The Morning After
- Author: Fattaneh Haj Seyed Javadi
- Original title: بامداد خمار
- Translator: Firouz Media (publisher)
- Language: Persian
- Genre: Novel
- Publisher: Nashr Alborz
- Publication date: 1995
- Publication place: Iran
- Published in English: 2022
- Pages: 440
- ISBN: 964-442-256-2

= The Morning After (novel) =

Novel by Iranian author Fattaneh Haj Seyed Javadi

The Morning After (بامداد خمار, lit. Bamdad-e Khomar) and also as Drunkard Morning, is a novel by Iranian author Fattaneh Haj Seyed Javadi, first published in 1995.
The story depicts a tragic love between a young aristocratic woman and a carpenter from the lower class.
It became one of the best-selling novels of contemporary Iranian literature and is often cited as a representative example of modern popular fiction in Iran.
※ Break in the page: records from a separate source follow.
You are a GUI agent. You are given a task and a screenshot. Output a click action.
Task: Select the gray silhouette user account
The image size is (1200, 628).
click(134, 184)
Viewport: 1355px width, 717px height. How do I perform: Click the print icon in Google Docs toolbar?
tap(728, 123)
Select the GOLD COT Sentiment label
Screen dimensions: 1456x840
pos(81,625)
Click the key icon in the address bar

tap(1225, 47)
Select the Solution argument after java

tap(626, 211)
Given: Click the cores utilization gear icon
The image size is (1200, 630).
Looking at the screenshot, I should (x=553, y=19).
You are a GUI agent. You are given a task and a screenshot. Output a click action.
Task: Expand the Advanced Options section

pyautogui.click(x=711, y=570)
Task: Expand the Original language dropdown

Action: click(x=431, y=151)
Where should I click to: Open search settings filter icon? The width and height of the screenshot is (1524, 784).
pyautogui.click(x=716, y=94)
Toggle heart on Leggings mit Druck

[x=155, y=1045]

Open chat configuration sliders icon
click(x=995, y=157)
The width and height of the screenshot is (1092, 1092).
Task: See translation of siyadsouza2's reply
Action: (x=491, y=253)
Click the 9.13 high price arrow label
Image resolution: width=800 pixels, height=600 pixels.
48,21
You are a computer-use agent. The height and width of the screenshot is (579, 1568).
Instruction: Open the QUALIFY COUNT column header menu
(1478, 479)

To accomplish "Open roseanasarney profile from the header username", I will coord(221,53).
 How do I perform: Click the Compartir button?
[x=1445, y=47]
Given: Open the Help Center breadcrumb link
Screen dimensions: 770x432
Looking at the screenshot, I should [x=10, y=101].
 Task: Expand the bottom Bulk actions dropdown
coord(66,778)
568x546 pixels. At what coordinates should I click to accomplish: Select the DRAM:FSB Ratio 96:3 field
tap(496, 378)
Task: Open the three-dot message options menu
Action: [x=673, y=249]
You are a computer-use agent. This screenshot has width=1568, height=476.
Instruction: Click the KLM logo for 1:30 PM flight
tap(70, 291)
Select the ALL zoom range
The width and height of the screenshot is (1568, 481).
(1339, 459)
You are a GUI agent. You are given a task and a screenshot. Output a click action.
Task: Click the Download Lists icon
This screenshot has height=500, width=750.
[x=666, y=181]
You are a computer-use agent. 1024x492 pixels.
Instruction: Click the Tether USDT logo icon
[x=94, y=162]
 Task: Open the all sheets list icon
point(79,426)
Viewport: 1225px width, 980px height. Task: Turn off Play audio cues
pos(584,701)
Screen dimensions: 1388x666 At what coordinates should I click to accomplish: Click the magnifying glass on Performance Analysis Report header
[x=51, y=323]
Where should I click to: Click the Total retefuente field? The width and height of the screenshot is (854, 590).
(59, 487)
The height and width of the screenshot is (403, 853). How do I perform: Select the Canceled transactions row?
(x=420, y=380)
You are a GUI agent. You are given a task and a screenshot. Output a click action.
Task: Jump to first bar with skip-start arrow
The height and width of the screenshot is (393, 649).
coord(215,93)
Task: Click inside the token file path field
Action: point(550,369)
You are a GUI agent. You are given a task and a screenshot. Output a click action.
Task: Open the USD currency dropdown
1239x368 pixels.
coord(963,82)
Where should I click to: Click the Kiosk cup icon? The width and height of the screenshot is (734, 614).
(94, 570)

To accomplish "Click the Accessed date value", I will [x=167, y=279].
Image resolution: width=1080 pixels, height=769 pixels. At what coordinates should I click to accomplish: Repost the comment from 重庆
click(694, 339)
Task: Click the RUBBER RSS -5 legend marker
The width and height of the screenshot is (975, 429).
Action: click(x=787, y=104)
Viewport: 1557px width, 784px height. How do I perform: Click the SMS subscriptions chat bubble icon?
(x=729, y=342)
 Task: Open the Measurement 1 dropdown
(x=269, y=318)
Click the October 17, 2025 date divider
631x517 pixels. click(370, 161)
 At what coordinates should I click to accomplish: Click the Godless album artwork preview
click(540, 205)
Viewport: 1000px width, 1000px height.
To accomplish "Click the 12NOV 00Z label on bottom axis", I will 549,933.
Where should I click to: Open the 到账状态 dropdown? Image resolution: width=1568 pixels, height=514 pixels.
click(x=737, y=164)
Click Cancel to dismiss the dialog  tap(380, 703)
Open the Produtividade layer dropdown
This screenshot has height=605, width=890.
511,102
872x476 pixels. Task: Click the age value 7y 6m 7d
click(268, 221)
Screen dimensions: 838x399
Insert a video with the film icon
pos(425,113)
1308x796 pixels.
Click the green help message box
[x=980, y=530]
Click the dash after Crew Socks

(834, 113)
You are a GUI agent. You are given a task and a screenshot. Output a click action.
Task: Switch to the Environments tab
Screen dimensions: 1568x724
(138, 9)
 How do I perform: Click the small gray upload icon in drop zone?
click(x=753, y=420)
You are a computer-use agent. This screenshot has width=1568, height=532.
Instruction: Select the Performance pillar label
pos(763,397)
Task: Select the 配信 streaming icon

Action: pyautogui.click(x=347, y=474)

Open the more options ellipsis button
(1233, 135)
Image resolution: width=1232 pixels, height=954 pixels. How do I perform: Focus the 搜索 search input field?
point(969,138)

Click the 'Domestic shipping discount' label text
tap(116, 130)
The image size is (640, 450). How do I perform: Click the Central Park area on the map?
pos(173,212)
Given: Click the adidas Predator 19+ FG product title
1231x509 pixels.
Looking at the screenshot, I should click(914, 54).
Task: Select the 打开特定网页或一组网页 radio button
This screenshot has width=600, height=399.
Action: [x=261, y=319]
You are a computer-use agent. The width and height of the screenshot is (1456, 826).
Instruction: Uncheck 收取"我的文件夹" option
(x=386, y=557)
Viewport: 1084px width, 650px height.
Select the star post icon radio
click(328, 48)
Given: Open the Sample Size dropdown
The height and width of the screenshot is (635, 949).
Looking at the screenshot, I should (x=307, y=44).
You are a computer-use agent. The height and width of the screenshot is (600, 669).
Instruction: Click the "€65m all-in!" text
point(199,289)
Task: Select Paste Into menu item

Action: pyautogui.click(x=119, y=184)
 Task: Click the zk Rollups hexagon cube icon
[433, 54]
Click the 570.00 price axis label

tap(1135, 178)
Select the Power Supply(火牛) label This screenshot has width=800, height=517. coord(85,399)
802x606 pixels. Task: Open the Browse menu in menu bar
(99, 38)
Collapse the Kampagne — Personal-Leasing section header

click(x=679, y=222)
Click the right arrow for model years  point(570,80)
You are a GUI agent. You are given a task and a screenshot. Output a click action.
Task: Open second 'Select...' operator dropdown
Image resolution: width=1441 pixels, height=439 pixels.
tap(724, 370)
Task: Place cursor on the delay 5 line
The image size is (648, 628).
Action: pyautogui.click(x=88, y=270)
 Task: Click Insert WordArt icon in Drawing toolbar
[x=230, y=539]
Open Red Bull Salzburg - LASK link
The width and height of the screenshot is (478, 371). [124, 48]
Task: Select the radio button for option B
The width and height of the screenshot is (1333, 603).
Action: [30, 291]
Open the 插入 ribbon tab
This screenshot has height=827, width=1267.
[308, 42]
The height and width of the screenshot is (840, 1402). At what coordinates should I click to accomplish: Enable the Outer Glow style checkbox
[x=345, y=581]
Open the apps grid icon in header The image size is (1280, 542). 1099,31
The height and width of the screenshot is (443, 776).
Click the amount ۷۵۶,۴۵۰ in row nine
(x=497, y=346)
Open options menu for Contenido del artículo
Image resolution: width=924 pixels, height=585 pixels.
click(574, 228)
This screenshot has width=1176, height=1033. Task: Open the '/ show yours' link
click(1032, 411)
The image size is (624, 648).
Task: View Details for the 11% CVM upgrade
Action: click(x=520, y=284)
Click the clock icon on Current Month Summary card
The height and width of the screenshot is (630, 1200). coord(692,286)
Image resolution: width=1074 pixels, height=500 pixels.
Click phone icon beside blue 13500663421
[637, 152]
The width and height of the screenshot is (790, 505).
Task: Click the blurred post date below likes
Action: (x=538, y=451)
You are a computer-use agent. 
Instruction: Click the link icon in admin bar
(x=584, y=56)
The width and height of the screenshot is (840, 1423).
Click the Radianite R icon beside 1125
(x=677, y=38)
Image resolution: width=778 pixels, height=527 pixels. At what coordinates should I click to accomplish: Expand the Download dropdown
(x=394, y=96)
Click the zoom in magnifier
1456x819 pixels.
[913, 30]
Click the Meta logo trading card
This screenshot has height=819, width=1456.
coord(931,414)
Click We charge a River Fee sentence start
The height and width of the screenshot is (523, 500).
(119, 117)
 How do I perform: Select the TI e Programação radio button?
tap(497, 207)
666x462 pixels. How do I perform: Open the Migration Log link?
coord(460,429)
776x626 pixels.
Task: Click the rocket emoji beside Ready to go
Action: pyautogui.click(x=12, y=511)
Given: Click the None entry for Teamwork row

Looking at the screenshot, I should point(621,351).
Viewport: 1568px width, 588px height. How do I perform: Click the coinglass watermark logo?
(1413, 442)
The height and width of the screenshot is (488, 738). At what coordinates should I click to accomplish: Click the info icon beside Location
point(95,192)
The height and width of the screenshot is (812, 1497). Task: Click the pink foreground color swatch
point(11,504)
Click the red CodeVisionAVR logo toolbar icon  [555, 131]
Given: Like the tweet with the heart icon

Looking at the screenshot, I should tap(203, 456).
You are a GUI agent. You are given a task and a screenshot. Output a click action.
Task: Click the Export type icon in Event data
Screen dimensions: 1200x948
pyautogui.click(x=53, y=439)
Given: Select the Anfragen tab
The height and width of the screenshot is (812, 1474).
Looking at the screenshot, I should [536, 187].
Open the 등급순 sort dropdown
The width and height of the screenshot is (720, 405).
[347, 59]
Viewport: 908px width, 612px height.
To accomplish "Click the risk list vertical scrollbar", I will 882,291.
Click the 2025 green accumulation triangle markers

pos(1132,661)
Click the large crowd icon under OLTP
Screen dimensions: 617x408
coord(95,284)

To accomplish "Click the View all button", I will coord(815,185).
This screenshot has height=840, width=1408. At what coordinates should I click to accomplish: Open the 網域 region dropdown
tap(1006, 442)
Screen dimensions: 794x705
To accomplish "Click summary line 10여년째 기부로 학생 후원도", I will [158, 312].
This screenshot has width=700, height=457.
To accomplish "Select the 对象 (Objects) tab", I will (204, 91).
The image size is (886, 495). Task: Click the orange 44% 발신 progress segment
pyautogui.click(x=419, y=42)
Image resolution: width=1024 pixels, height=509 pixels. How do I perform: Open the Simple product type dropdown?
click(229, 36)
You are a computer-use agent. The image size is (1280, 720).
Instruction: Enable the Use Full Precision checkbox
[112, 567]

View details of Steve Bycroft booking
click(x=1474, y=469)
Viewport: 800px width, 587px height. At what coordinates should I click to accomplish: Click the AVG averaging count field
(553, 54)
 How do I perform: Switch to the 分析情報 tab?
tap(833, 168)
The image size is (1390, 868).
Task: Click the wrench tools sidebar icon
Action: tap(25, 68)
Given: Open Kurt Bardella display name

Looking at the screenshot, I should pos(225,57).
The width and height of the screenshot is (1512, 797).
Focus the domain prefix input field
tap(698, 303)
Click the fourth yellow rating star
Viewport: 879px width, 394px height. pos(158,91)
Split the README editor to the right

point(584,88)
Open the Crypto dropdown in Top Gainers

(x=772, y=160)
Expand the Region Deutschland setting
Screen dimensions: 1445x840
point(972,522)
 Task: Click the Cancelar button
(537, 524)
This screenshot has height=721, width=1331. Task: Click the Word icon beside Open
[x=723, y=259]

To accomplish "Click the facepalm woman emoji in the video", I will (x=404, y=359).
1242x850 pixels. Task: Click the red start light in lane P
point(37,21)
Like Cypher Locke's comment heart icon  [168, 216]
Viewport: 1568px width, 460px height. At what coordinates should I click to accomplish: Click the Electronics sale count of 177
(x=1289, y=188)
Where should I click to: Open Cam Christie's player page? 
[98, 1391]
== Publication and reception ==
The Morning After reportedly sold about 150,000 copies within its first two years, and reached an estimated total of 300,000 copies during the first decade after its publication, with some editions having print runs ranging from 10,000 to 18,000 copies.
The novel provoked strong reactions:
supporters considered it a useful moral tale about love and social boundaries,
while critics accused it of defending upper-class privilege and demeaning the lower classes.

A German translation by Susan Baghstani was published in Germany with several reprints. An English translation titled The Morning After, translated by Niloufar Madjlessi, was published by Firouz Media in 2022.

== Plot summary ==
Soudabeh is a young educated woman coming from a wealthy family who wants to marry a man whose social class is lower than her family's. To prevent this, Soudabeh's mother urges her to learn from Mahboubeh, her aunt.
Bamdad-e Khomar tells the tragic story of Mahboubeh's, the daughter of the cultured and aristocratic Basir al-Molk, who falls in love with a carpenter's apprentice named Rahim. Despite her family’s objections, she insists on marrying him and is subsequently disowned. Mahboubeh's father buys the couple a small house and a workshop for Rahim's carpentry, but Rahim soon spends their income on drinking and becomes abusive. Mahboubeh’s mother-in-law dominates their household, humiliates Mahboubeh, and destroys what remains of her dignity. Mahboubeh gives birth to a son, miscarries her second child, and is left permanently infertile. Her five-year-old son drowns in the neighbor's pool due to her mother-in-law's negligence. After seven years of suffering, Mahboubeh escapes from her husband and mother-in-law and takes refuge with her father again. Nothing but hatred remains of that love. She gets a divorce and marries her cousin Mansour, who had proposed to her years before and now has a wife and children, Mahboubeh becoming his second wife. After the marriage, she gradually falls in love with Mansour but isn't able to produce children. She sees the consequences of her own actions and whims in being childless and the second wife of the man of her dreams, and she realizes that disobeying her parents leads to misfortune.

== Related works ==

Following the success of Bamdad-e Khomar, a novel titled Shab Sarāb (Night Mirage) by Nahid A. Pezhvak was published by the same publisher, Nashr Alborz.
It retells the same story from Rahim’s point of view.
Javadi sued Pezhvak for plagiarism, and the controversy boosted sales of both books.

== Adaptations ==

In 2025, a television adaptation titled Bamdad-e Khomar was released, written by Hossein Kiani and streamed on the Shida platform.
The theme song, sung by Mohsen Chavoshi, used lyrics by Hafez and was also titled Bamdad-e Khomar.